-- Data for processing follows --

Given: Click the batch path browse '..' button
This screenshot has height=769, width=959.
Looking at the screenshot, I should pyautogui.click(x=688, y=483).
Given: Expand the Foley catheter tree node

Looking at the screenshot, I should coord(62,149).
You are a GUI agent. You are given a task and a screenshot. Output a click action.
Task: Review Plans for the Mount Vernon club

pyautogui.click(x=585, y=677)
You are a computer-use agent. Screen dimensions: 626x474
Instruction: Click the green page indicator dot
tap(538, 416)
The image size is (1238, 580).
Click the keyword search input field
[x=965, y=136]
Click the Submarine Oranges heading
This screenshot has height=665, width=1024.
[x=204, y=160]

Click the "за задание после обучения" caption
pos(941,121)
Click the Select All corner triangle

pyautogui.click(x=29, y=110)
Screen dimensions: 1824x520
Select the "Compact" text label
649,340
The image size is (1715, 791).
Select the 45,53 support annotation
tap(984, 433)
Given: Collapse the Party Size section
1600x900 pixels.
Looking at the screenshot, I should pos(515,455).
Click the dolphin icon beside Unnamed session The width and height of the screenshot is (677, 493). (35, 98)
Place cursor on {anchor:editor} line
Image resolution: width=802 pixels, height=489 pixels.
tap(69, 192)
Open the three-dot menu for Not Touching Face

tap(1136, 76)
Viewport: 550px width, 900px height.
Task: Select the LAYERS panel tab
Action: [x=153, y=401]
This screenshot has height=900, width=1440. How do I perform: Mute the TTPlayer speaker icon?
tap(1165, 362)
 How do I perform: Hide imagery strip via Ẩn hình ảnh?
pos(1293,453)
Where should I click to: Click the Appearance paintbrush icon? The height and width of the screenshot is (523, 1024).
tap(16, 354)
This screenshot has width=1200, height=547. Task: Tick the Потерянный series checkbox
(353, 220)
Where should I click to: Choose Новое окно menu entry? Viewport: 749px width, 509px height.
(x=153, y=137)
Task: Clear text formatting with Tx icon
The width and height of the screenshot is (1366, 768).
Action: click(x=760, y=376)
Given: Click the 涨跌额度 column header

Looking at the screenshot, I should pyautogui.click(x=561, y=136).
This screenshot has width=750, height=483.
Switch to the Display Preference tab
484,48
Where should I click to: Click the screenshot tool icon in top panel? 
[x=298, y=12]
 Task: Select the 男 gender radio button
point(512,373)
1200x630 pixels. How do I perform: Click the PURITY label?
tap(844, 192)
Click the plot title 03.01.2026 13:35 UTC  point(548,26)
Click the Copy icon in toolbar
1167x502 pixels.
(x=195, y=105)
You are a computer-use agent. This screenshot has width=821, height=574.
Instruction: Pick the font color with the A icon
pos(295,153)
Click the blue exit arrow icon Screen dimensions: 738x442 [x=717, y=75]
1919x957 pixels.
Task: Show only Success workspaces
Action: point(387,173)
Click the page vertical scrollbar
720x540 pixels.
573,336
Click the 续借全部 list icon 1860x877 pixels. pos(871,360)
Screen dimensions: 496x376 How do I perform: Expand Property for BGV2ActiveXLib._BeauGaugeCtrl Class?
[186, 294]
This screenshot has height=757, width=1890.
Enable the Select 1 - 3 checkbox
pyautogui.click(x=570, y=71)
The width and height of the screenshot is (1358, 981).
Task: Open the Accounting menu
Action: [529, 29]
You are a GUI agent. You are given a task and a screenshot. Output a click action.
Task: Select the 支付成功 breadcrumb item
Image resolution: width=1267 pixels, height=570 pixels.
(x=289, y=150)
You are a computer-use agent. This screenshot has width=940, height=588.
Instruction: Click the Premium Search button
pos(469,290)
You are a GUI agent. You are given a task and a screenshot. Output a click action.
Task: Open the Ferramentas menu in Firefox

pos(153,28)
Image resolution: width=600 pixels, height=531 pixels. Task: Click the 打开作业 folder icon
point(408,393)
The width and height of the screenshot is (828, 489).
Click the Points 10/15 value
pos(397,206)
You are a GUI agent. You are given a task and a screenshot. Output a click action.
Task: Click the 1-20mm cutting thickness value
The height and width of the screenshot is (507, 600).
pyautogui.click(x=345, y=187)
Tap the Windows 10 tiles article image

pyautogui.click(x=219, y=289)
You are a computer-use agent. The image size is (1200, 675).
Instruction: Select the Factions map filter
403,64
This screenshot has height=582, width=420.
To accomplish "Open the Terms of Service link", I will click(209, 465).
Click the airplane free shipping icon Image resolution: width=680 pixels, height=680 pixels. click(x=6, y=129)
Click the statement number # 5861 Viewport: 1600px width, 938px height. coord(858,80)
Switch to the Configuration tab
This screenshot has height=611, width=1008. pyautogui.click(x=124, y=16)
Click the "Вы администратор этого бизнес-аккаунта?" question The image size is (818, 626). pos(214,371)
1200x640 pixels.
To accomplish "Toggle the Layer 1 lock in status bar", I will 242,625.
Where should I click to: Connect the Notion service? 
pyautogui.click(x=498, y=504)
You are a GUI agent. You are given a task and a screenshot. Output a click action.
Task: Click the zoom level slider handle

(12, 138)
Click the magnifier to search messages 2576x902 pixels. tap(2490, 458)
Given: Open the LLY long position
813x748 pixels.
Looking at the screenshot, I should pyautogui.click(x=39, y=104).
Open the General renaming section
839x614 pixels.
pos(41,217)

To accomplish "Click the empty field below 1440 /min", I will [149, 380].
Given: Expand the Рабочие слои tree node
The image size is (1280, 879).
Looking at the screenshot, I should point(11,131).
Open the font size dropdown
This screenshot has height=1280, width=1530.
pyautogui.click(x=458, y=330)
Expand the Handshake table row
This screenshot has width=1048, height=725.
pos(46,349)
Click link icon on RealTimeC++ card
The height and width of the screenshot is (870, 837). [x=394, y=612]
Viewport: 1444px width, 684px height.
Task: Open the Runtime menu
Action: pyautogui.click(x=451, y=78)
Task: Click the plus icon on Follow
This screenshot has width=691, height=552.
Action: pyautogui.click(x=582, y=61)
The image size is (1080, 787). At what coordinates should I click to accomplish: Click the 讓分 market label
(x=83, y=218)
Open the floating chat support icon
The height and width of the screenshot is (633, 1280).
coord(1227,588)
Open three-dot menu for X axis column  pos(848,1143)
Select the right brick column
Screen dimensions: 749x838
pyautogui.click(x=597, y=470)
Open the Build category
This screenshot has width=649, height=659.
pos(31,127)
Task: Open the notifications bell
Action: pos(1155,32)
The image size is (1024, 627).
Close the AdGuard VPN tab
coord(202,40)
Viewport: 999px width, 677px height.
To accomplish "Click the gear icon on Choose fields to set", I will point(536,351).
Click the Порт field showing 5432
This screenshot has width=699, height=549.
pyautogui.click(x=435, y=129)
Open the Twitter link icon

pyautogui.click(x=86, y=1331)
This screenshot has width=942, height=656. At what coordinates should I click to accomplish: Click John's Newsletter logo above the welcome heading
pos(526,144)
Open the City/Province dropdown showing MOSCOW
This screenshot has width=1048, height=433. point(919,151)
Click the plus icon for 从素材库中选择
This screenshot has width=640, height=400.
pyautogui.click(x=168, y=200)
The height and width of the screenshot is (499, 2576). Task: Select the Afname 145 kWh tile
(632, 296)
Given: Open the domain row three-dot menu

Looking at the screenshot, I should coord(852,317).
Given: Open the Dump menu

-- Data for processing concluded --

Task instructions ▸ Nothing but a number should be returned: the count of lines in the listing that contain the string "will".

Response to the task ▸ 4